**RECORD SET:**
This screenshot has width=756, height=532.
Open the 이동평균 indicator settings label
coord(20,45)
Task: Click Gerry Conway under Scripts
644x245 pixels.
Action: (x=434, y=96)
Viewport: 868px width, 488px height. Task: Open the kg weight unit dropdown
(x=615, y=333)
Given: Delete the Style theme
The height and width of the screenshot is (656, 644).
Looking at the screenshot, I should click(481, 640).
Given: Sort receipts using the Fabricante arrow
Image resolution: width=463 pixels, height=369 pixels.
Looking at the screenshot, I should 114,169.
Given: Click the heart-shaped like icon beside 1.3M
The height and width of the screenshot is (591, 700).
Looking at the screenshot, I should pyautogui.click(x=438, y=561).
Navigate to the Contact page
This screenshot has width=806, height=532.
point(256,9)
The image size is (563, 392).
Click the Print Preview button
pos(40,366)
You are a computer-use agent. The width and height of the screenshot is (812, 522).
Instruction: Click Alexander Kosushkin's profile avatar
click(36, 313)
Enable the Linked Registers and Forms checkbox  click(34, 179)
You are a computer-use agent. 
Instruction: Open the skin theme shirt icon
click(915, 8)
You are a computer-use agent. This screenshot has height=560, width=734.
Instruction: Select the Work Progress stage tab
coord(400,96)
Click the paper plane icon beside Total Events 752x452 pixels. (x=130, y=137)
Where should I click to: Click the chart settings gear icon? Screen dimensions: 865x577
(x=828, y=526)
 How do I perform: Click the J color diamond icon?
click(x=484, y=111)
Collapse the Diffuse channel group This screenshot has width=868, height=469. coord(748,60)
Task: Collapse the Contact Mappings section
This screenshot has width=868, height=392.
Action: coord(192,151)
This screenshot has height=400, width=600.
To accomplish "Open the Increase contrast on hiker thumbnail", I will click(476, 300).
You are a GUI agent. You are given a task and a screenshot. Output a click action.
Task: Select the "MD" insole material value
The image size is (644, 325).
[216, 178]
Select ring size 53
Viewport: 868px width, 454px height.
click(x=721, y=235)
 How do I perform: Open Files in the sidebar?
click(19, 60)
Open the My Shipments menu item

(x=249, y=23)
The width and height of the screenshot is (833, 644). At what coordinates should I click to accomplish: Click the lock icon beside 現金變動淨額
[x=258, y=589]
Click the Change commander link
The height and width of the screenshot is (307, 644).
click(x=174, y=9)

**EXERCISE:**
Every line of the material above is to be copied exactly.

**RESPONSE FOR THIS EXERCISE:**
This screenshot has width=756, height=532.
Open the 이동평균 indicator settings label
coord(20,45)
Task: Click Gerry Conway under Scripts
644x245 pixels.
Action: (x=434, y=96)
Viewport: 868px width, 488px height. Task: Open the kg weight unit dropdown
(x=615, y=333)
Given: Delete the Style theme
The height and width of the screenshot is (656, 644).
Looking at the screenshot, I should click(481, 640).
Given: Sort receipts using the Fabricante arrow
Image resolution: width=463 pixels, height=369 pixels.
Looking at the screenshot, I should 114,169.
Given: Click the heart-shaped like icon beside 1.3M
The height and width of the screenshot is (591, 700).
Looking at the screenshot, I should pyautogui.click(x=438, y=561).
Navigate to the Contact page
This screenshot has width=806, height=532.
point(256,9)
The image size is (563, 392).
Click the Print Preview button
pos(40,366)
You are a computer-use agent. The width and height of the screenshot is (812, 522).
Instruction: Click Alexander Kosushkin's profile avatar
click(36, 313)
Enable the Linked Registers and Forms checkbox  click(34, 179)
You are a computer-use agent. 
Instruction: Open the skin theme shirt icon
click(915, 8)
You are a computer-use agent. This screenshot has height=560, width=734.
Instruction: Select the Work Progress stage tab
coord(400,96)
Click the paper plane icon beside Total Events 752x452 pixels. (x=130, y=137)
Where should I click to: Click the chart settings gear icon? Screen dimensions: 865x577
(x=828, y=526)
 How do I perform: Click the J color diamond icon?
click(x=484, y=111)
Collapse the Diffuse channel group This screenshot has width=868, height=469. coord(748,60)
Task: Collapse the Contact Mappings section
This screenshot has width=868, height=392.
Action: coord(192,151)
This screenshot has height=400, width=600.
To accomplish "Open the Increase contrast on hiker thumbnail", I will click(476, 300).
You are a GUI agent. You are given a task and a screenshot. Output a click action.
Task: Select the "MD" insole material value
The image size is (644, 325).
[216, 178]
Select ring size 53
Viewport: 868px width, 454px height.
click(x=721, y=235)
 How do I perform: Open Files in the sidebar?
click(19, 60)
Open the My Shipments menu item

(x=249, y=23)
The width and height of the screenshot is (833, 644). At what coordinates should I click to accomplish: Click the lock icon beside 現金變動淨額
[x=258, y=589]
Click the Change commander link
The height and width of the screenshot is (307, 644).
click(x=174, y=9)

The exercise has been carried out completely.